I use ChatGPT a lot (as any good information worker should :-s ), but I wanted to use different models and do some experimenting with local models.

Note that although setting up Open WebUI on a local server is free, using OpenAI’s API isn’t, but it should hopefully be cheaper than paying for a ChatGPT subscription, and it’s much more flexible - you can hook it up to Claude or Gemini or local models, although that’s outside the scope of this post.

Recently I watched Network Chuck’s excellent video about Open WebUI and LiteLLM which clued me onto setting up Open WebUI and using OpenAI’s API directly, instead of having to pay $20 USD a month for a paid ChatGPT subscription.
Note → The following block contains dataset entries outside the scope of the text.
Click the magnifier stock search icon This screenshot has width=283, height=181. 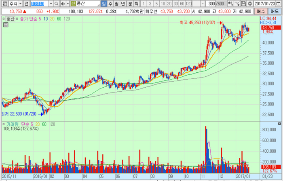point(57,4)
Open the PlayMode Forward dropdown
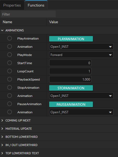118x157 pixels. 81,55
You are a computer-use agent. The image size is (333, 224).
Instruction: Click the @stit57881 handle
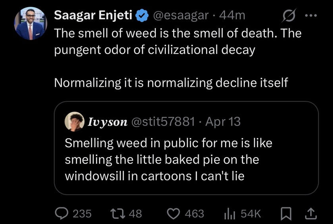click(162, 121)
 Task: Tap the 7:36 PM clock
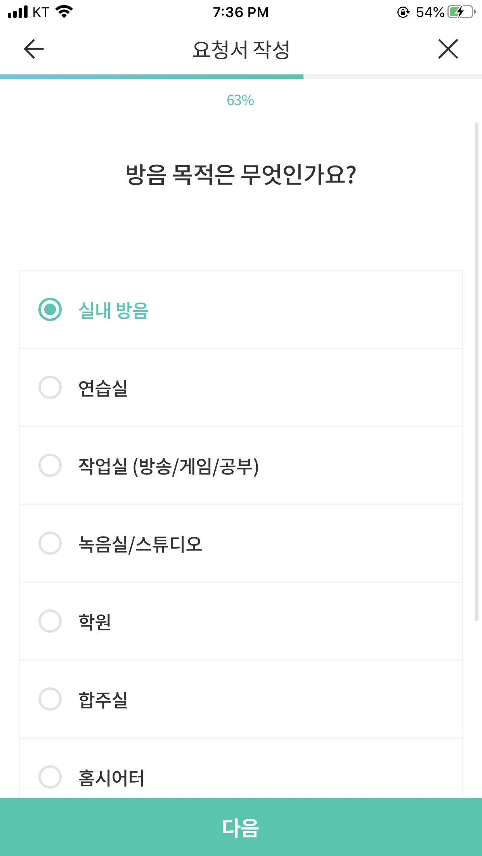(x=241, y=12)
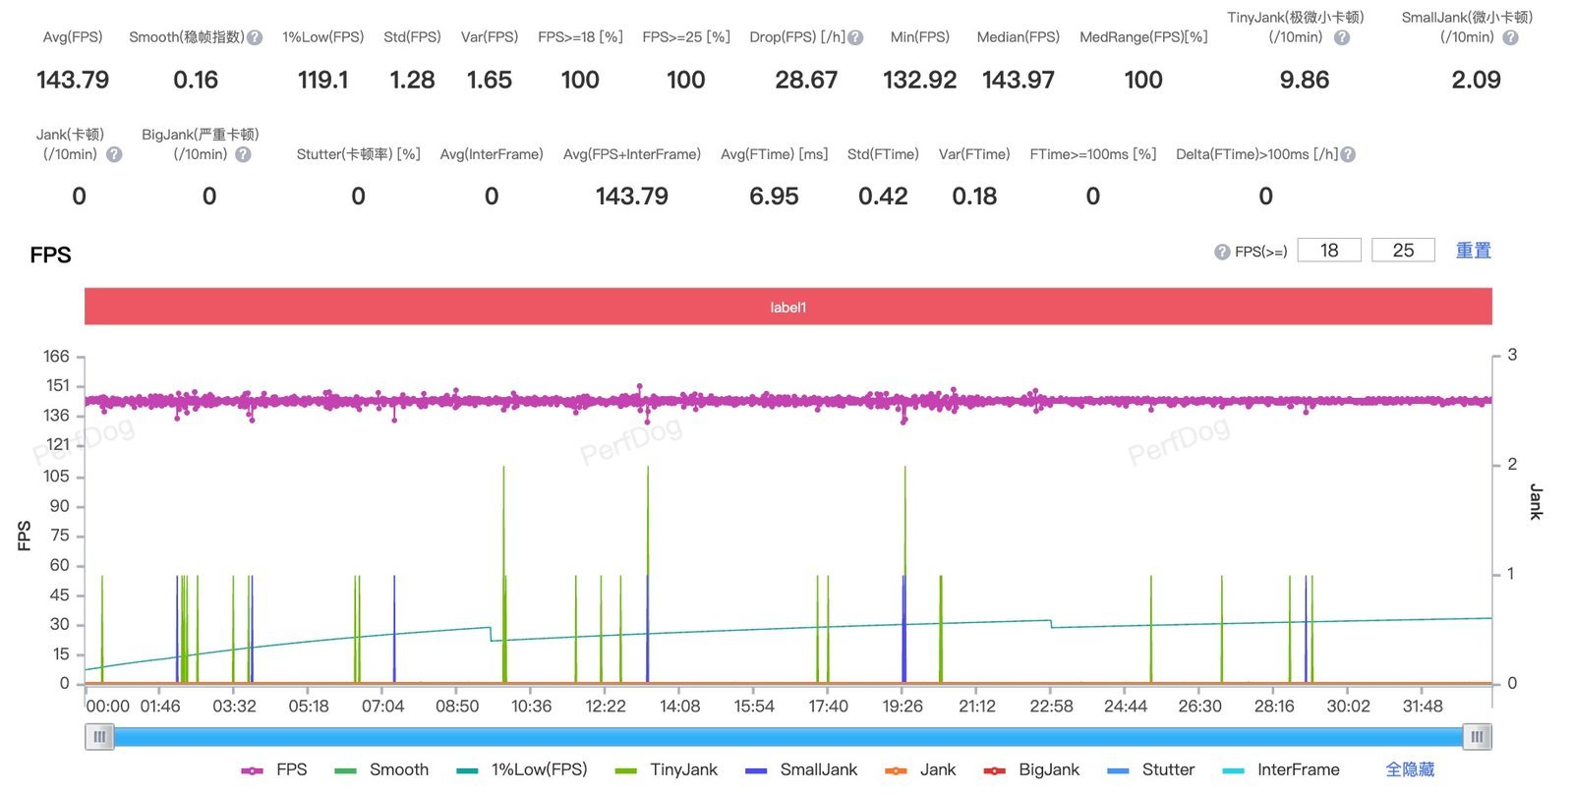Click SmallJank question mark icon
Viewport: 1573px width, 794px height.
click(x=1511, y=37)
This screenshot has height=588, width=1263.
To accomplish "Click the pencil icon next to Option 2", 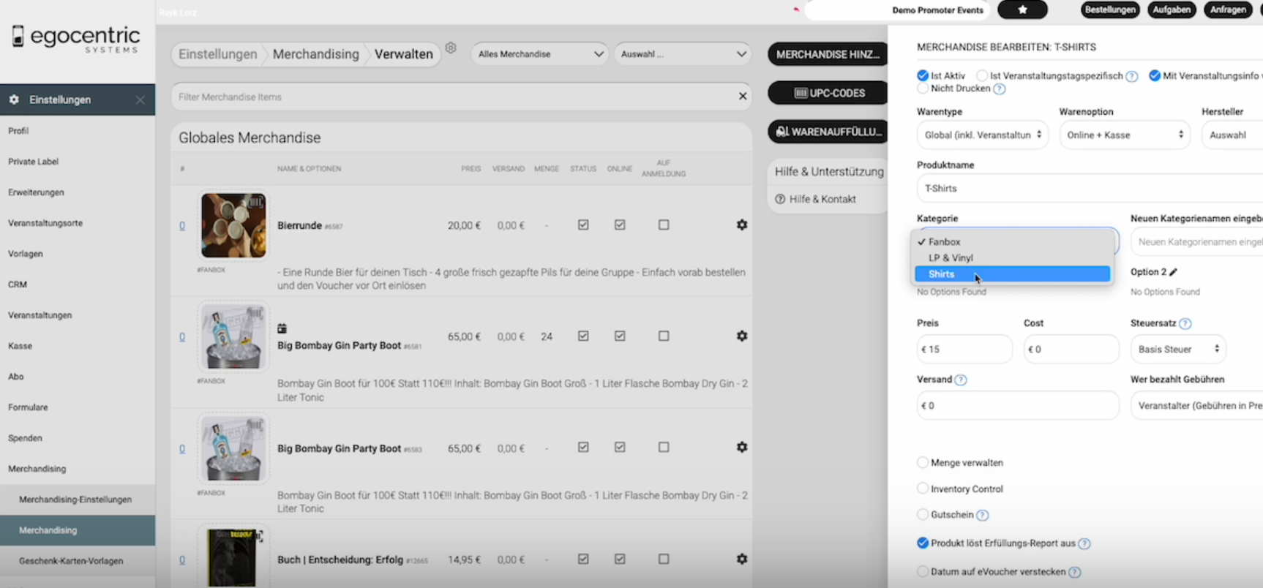I will [1173, 272].
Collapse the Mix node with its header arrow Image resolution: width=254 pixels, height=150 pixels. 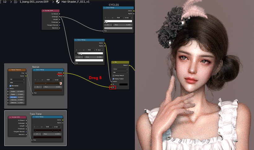coord(113,62)
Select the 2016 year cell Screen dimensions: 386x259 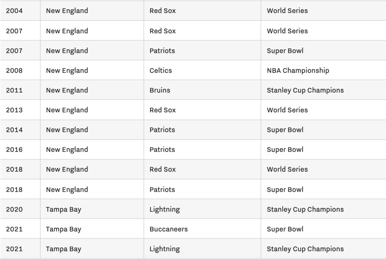[x=20, y=149]
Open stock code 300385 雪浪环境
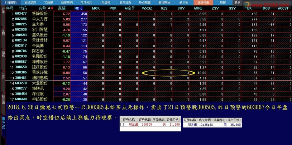The width and height of the screenshot is (292, 145). (x=21, y=72)
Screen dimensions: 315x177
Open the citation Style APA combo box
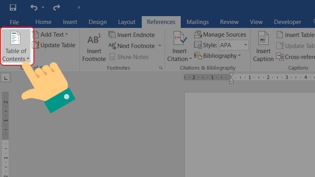coord(233,45)
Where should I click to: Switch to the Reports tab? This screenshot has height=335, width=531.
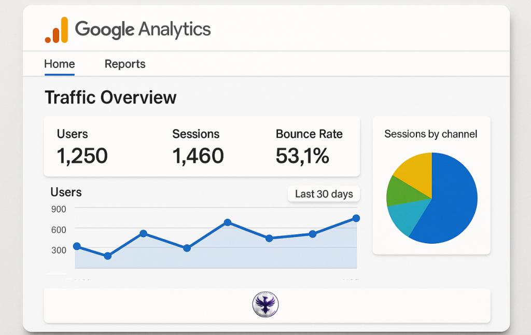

In Network Chuck’s video he sets up Open WebUI and Ollama on a cloud VPS, which I don’t want to do at the moment. I’ve already got a homelab server that I use to locally self-host a number of services, so I went in search of a Docker Compose file that I could use to set up just Open WebUI on that server. Luckily Network Chuck’s second channel has a video where he does just that.

You could do this on any machine that has Docker installed. Here’s the docker-compose.yml file that I used, almost verbatim from Network Chuck’s video:

services:
  openwebui:
    image: ghcr.io/open-webui/open-webui:main
    ports:
      # Change port 3104 to whatever port you need
      - 3104:8080
    volumes:
      - ./data:/app/backend/data

After running docker compose up -d and hitting myserver:3104 I got Open WebUI’s (very pretty) landing page. From there I created my admin account.

The next step is setting up an OpenAI account. Start here: https://platform.openai.com/ and create an account. You can skip a couple of the steps like creating an application.

I added $5 USD to my account, went to Settings, then API keys, and created an API key for Open WebUI.

Then back in Open WebUI I went to Settings, Admin Settings, Connections, and then added the API key to the OpenAI API connection, and saved. It ended up looking like this:

Open WebUI settings

Then I started a chat, picked a model, and gave it a run over a file from a project I work on, to see how well it could analyse the file and give some suggestions for improvement.